Radhika A. Jadhav, G. Arun Maiya, Shashikiran Umakanth, and K.N. Shivashankara

Background: Physical activity of any amount results in substantial health benefits. However, public awareness of physical activity benefits in chronic diseases is inadequate in India. Prediabetes is a significant health issue on a global scale. Visceral fat (VF) is considered as an early predictor of prediabetes. Ethnicity and race have a substantial impact on VF. Hence, this study intended to evaluate the effect of a customized physical activity promotion program on VF and glycemic parameters in individuals with prediabetes. Methods: In the current, parallel group randomized controlled trial, a total of 158 participants were recruited: 79 in intervention and 79 in control group. The study included the prediabetes individuals based on American Diabetes Association criteria. Participants from the intervention group received the customized physical activity promotion program for 24 weeks.
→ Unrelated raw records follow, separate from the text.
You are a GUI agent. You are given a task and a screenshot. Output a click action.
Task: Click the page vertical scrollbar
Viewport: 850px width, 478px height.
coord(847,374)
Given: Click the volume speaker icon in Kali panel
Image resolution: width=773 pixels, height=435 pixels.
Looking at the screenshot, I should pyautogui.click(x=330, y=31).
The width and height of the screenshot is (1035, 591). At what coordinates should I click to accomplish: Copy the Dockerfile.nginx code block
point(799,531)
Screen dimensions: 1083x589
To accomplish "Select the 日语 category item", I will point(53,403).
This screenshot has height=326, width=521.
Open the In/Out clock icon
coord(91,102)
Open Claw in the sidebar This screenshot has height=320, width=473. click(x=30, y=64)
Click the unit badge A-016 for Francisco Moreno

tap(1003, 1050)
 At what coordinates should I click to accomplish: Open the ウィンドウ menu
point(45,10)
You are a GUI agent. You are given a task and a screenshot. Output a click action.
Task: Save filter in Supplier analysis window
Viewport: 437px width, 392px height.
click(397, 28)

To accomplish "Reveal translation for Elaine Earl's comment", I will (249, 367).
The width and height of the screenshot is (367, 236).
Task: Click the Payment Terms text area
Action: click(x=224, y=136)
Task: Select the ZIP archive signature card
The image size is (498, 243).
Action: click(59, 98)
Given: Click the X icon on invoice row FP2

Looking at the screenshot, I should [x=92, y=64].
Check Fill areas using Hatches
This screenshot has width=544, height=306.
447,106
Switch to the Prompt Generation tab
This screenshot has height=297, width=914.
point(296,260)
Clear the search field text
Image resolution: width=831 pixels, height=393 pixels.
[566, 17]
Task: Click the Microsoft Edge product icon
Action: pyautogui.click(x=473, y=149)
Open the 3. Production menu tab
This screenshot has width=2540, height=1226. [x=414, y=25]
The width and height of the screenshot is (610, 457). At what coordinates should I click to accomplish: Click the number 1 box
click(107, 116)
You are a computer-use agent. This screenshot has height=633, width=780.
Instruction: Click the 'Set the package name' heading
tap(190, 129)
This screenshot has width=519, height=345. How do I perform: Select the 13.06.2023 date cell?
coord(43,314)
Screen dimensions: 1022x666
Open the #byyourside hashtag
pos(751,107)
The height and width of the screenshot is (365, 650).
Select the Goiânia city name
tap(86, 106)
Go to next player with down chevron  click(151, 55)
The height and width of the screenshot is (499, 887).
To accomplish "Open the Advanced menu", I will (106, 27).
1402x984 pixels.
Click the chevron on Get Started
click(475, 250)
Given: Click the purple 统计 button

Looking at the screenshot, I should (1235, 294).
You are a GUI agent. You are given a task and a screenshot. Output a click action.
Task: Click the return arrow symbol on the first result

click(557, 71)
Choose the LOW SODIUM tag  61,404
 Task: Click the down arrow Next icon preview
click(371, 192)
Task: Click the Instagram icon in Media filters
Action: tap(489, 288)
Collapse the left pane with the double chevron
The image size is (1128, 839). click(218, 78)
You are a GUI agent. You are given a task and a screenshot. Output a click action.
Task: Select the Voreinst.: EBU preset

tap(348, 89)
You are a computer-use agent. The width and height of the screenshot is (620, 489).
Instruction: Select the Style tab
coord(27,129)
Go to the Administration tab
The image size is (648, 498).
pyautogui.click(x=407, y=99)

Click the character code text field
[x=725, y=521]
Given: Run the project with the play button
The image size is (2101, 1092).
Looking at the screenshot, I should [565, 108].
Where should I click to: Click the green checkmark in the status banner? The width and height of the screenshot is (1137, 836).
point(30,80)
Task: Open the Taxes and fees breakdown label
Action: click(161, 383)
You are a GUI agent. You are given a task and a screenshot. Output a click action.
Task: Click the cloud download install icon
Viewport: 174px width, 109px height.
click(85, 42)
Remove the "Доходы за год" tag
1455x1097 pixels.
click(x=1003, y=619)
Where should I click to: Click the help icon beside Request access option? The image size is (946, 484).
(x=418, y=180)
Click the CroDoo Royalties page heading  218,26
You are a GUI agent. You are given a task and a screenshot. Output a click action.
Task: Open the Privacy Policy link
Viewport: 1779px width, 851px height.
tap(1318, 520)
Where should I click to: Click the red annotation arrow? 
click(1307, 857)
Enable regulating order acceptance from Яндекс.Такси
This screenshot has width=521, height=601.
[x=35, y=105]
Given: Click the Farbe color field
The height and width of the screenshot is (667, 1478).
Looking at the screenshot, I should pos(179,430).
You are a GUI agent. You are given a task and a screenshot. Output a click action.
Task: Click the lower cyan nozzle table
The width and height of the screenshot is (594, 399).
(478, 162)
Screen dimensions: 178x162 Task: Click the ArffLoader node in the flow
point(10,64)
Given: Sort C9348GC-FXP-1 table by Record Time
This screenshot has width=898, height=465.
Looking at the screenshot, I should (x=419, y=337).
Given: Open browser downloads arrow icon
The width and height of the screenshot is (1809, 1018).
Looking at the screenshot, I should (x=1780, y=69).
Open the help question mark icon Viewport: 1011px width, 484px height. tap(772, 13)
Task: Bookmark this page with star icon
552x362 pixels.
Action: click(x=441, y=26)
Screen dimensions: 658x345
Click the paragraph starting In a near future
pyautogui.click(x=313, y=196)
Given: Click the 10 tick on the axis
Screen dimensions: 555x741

The primary outcome measures of the study were VF level and glycemic parameters that included fasting blood sugar and glycosylated hemoglobin. Two-way mixed analysis of variance was used to study the mean difference of an outcome between 2 groups over time. Results: The study found a statistically significant interaction between the intervention and times on VF level, F 1,136 = 23.564, fasting blood sugar levels, F 1,136 = 8.762, and glycosylated hemoglobin levels, F 1,136 = 64.582 at the end of 24 weeks (P < .05). Conclusions: This study concluded that a customized physical activity promotion program was effective in reducing VF in individuals with prediabetes as compared with controls. It improved glycemic control by reducing fasting blood sugar and glycosylated hemoglobin levels.